Nel padiglione austriaco un’altra critica al sistema politico russo (la Russia tra l’altro non è presente neppure quest’anno, nel suo padiglione c’è la Bolivia) dall’artista Anna Jermolaewa. Ho avuto la fortuna di vedere la performance nella sua opera Rehersal for Swan Lake, perché ad accompagnare il suo video lungo più di un’ora su delle prove di ballerine ucraine nella messa in scena dell’opera, Orksana Serheieva, ballerina ucraina, ha danzato dal vivo.
Non sapevo che durante i momenti di crisi dell’apparato russo in televisione venisse trasmesso non stop Il Lago Dei Cigni, anche per dei giorni. Non certo un’arma di distrazione di massa direi.
Il tema dello straniero, del migrante è l’argomento su cui si basa questa edizione e io mi dico, ok, l’arte è spesso scollata dalla realtà, ma come mai in un mondo in cui i governi sono sempre più di destra e i sovranismi si moltiplicano, il concetto di straniero ha ancora accezione così positiva?
Il Padiglione Egitto propone Wael Shawky con Drama 1882
Splendido video in cui viene narrata una vicenda svoltasi durante il periodo delle agitazioni antiimperialiste contro la Gran Bretagna (dal 1879 al 1882 circa). Un singolo evento (che l’artista non spiega se sia inventato o realmente accaduto), vale a dire uno screzio tra un egiziano e un maltese, fa precipitare una situazione già tesa.
Bellissima la messa in scena, con impianto operistico, con musica bellissima e ingegnose coreografie che creano movimenti quasi robotici tra i personaggi. Ipnotizzante e senza dubbio la cosa che mi ha coinvolto maggiormente.
L’artista ripropone un fatto del passato per parlare del presente, fonde storia e invenzione per descrivere la sofferenza di un popolo che rassomiglia molto a quella che so vede oggigiorno in moltissime zone del pianeta.
Estremamente colto il padiglione della Gran Bretagna, Listening All Night To The Rain affidato a John Akomfrah. Una serie di video assemblati e divisi in canti in cui l’artista riproduce un collage di cose e situazioni della propria esistenza, da video contemporanei a rappresentazioni di quadri, da documenti datati a istantanee del suo passato. Tutto questo in un contesto in cui lo scrosciare dell’acqua e il buio creano un ambiente davvero unico ed impattante. Sicuramente il padiglione che più mi ha colpito a livello emotivo, anche perché adoro le operazioni di memorabilia.

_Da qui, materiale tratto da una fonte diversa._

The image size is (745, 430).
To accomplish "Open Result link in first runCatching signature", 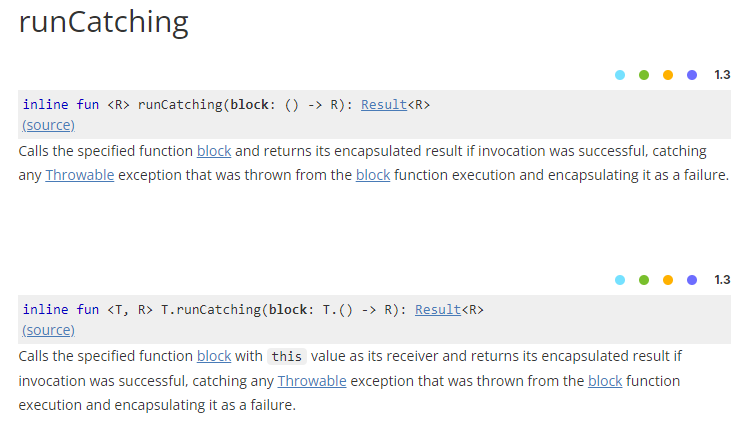I will (384, 105).
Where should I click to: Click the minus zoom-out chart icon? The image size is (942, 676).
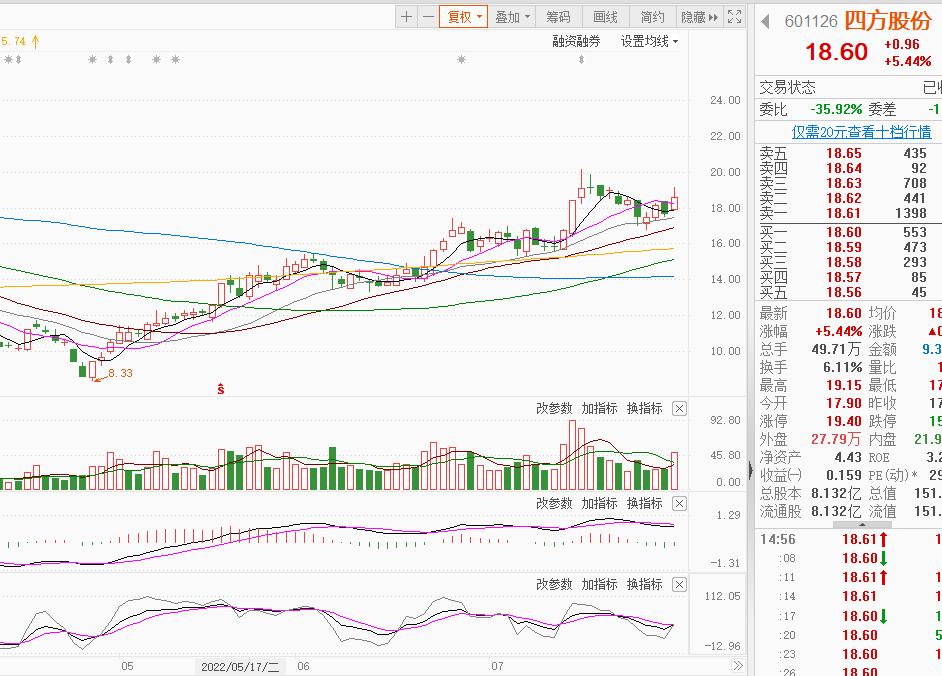pos(428,17)
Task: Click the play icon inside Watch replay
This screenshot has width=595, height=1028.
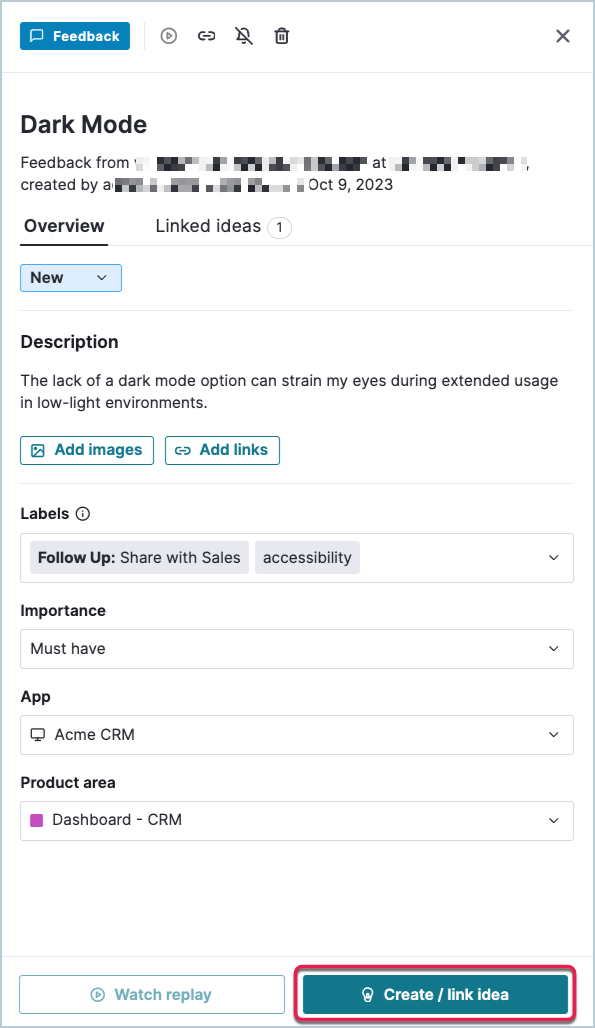Action: coord(97,994)
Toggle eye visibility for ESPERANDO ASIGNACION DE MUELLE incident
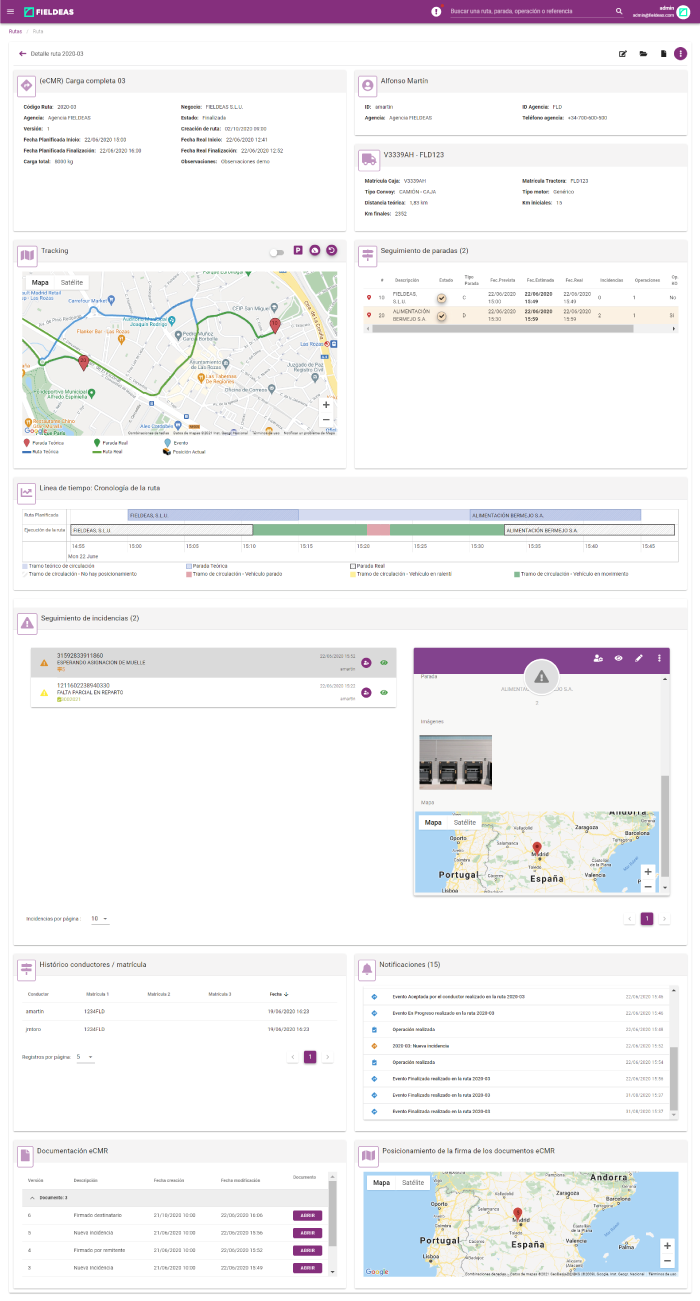The image size is (700, 1301). 383,662
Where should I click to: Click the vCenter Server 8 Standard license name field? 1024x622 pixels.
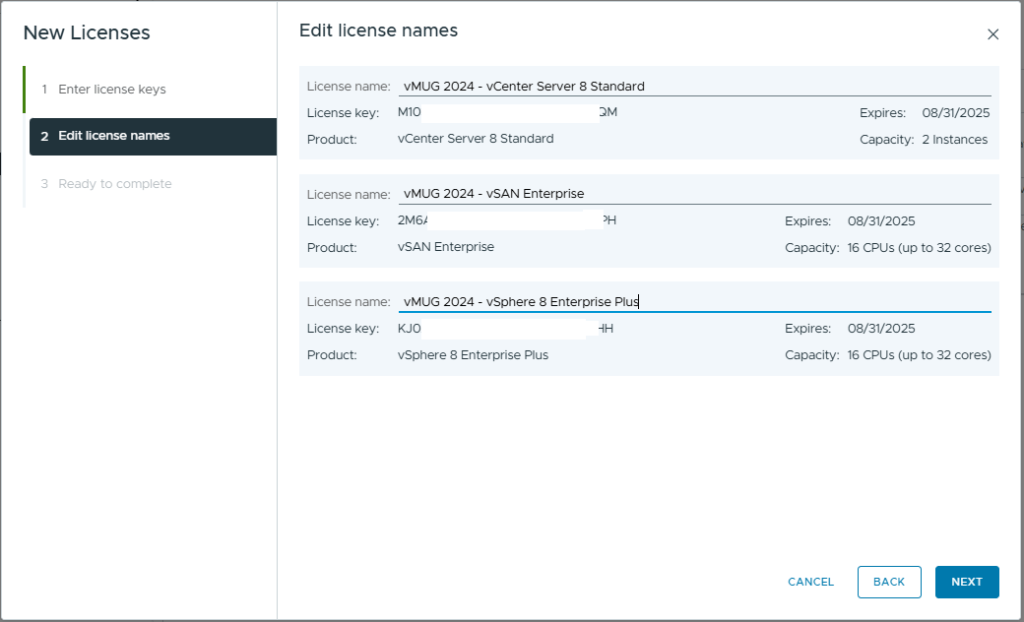694,86
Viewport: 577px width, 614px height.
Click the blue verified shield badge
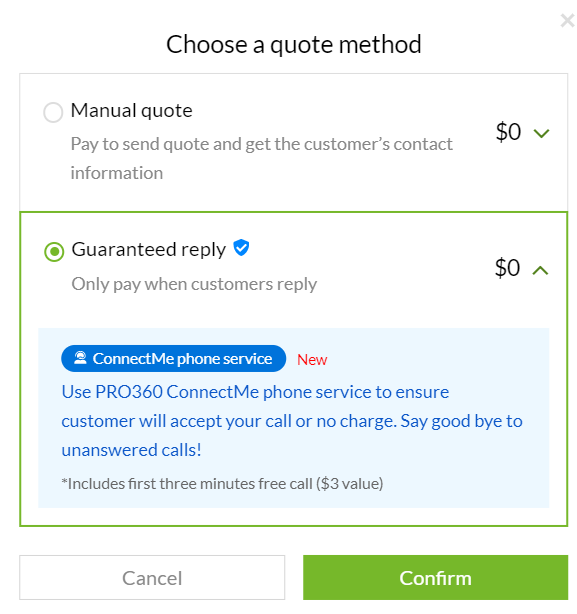tap(241, 247)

Sorprendente il Padiglione degli Stati Uniti, che di solito snobbo parecchio, mi è piaciuto proprio. Affidato all’artista Jeffrey Gibson, stacca dai soliti meccanismi della cultura black, talvolta troppo autoreferenziali, e compie un lavoro basandosi su tradizioni di popolazioni indigene e i loro costumi. Diventa quasi pop, togliendo quell’aura di difficile comprensione che talvolta li contraddistingue. Ecco quindi sculture di perline che hanno un impatto visivo potente, oltre che una storia forte sul matriarcato delle popolazioni indigene.
La caccia al ragno rosso, un tipo di tarantola che cresce in Martinica, è alla base del Padiglione Francia di questa edizione della Biennale. Attorno alle poesie di Julien Creuzet sono ricreate circostanze che nascono durante la ricerca di questa ragno. L’artista designa questa caccia come una completa unione di tutti i sensi: il corpo diventa tutt’uno con l’ambiente sviluppando ogni possibilità, oltre che la vista, per avvertire la presenza del ragno. Ci sono quindi gli odori e la musica all’interno del padiglione che danno allo spettatore la possibilità di calarsi nella stessa sensazione.